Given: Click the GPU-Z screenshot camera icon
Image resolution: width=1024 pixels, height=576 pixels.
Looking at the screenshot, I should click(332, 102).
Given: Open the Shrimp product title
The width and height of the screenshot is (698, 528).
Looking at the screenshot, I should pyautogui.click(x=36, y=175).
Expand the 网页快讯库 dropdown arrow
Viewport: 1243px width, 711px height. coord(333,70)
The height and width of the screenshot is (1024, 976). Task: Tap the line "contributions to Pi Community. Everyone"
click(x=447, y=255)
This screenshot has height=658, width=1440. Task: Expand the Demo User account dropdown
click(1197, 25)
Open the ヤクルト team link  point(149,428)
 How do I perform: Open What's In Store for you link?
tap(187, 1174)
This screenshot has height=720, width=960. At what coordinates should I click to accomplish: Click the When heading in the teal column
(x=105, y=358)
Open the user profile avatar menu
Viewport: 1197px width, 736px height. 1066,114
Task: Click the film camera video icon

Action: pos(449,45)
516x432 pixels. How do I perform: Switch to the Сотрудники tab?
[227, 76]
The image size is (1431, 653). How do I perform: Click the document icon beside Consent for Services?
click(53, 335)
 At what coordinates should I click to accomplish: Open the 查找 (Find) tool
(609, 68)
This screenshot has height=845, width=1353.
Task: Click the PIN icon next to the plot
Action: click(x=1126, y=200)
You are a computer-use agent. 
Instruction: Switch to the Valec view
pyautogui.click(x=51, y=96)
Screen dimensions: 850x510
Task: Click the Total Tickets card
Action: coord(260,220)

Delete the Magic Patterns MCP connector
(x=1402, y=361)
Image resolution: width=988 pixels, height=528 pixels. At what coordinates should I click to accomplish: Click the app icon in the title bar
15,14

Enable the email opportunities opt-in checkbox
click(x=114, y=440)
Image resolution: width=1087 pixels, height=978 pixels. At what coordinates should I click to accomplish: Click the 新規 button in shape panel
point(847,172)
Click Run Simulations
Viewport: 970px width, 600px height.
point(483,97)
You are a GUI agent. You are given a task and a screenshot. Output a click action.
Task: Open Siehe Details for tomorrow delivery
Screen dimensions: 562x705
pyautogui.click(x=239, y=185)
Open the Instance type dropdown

^^^^^^^^

Every record must appear in the answer exactly as written.

Given: Click the GPU-Z screenshot camera icon
Image resolution: width=1024 pixels, height=576 pixels.
Looking at the screenshot, I should click(332, 102).
Given: Open the Shrimp product title
The width and height of the screenshot is (698, 528).
Looking at the screenshot, I should pyautogui.click(x=36, y=175).
Expand the 网页快讯库 dropdown arrow
Viewport: 1243px width, 711px height. coord(333,70)
The height and width of the screenshot is (1024, 976). Task: Tap the line "contributions to Pi Community. Everyone"
click(x=447, y=255)
This screenshot has height=658, width=1440. Task: Expand the Demo User account dropdown
click(1197, 25)
Open the ヤクルト team link  point(149,428)
 How do I perform: Open What's In Store for you link?
tap(187, 1174)
This screenshot has height=720, width=960. At what coordinates should I click to accomplish: Click the When heading in the teal column
(x=105, y=358)
Open the user profile avatar menu
Viewport: 1197px width, 736px height. 1066,114
Task: Click the film camera video icon

Action: pos(449,45)
516x432 pixels. How do I perform: Switch to the Сотрудники tab?
[227, 76]
The image size is (1431, 653). How do I perform: Click the document icon beside Consent for Services?
click(53, 335)
 At what coordinates should I click to accomplish: Open the 查找 (Find) tool
(609, 68)
This screenshot has height=845, width=1353.
Task: Click the PIN icon next to the plot
Action: click(x=1126, y=200)
You are a computer-use agent. 
Instruction: Switch to the Valec view
pyautogui.click(x=51, y=96)
Screen dimensions: 850x510
Task: Click the Total Tickets card
Action: coord(260,220)

Delete the Magic Patterns MCP connector
(x=1402, y=361)
Image resolution: width=988 pixels, height=528 pixels. At what coordinates should I click to accomplish: Click the app icon in the title bar
15,14

Enable the email opportunities opt-in checkbox
click(x=114, y=440)
Image resolution: width=1087 pixels, height=978 pixels. At what coordinates should I click to accomplish: Click the 新規 button in shape panel
point(847,172)
Click Run Simulations
Viewport: 970px width, 600px height.
point(483,97)
You are a GUI agent. You are given a task and a screenshot. Output a click action.
Task: Open Siehe Details for tomorrow delivery
Screen dimensions: 562x705
pyautogui.click(x=239, y=185)
Open the Instance type dropdown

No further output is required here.